Когда я своими вопросами коснулся войны, он засуетился и потерял самообладание. Русские, сказал он, не призвали его в армию. Если бы они это сделали, он, разумеется, явился бы на призыв. Он не вступил в ряды британской армии, потому что принципиально считал, что если уж драться, то обязательно за свою собственную родину. Но он всем сердцем и всей душой был за успех союзников.
— Я думаю, что мог бы содействовать вашему принятию в русскую армию, — сказал я ему.
— Они нашли бы, что я физически негоден для военной службы, — возразил он.
Ответы его относительно титула, который он носил, были довольно уклончивы. Он сказал, что мать заявила ему о его праве называться графом Борхом и что это заявление он считает для себя вполне достаточным. Я возразил, что оно отнюдь не является достаточным для русских властей, а кроме того, титул этот был несуществующим. Он притворился крайне удивленным и заверил меня, что поговорит об этом со своим адвокатом. Если, как предполагали, он доставлял сведения неприятелю и получал за это деньги, допрос в Скотланд-ярде должен был его сильно напугать. Многие шпионы были расстреляны и повешены, и человек, так сильно дороживший своей особой, наверное не желал подвергать ее такому риску.
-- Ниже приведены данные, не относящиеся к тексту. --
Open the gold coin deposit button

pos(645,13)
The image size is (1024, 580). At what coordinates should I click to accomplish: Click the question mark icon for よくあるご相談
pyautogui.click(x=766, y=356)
Как бы то ни было, почтовой цензуре не удалось задержать ни одного подозрительного письма, посланного Борхом. После этого мы оставили его в покое, полагая, что если ему будет предоставлена достаточная свобода действий, он все равно попадется, как только рассеются его опасения.
Мы не ожидали, что вскоре нам опять придется с ним столкнуться.
Однажды утром в августе 1917 г. жители того дома, в котором проживал Борх, проснулись, разбуженные криками ссорившихся между собой людей и последовавшими четырьмя выстрелами из револьвера. Швейцар позвонил по телефону в полицию, которая явилась через несколько минут.
— Кто-то стрелял из револьвера, — стал объяснять швейцар. — Какой-то мужчина несколько минут назад спрашивал графа Борха. Так как он назвал себя инспектором Кинью из Скотланд-ярда, я пропустил его наверх.
— Проведите нас в квартиру Борха.
Не успев еще дойти до дверей квартиры, полицейские встретились в коридоре с каким-то молодым человеком, который остановил их и сказал:
— Фамилия моя Малькольм, это я стрелял из револьвера. Я убил человека, который живет в этой квартире.
Один из полицейских схватил Малькольма, а остальные бросились в комнату. Они нашли мертвого Борха, лежащего на постели, тело его было прострелено тремя пулями. В ожидании прибытия состоявшего при полиции врача детективы обыскали комнату. Ящик от ночного столика, стоявшего у кровати, был открыт на девять дюймов, и в нем находился заряженный револьвер в футляре. Из этого револьвера не стреляли. Малькольм уже передал полиции револьвер, которым был убит Борх.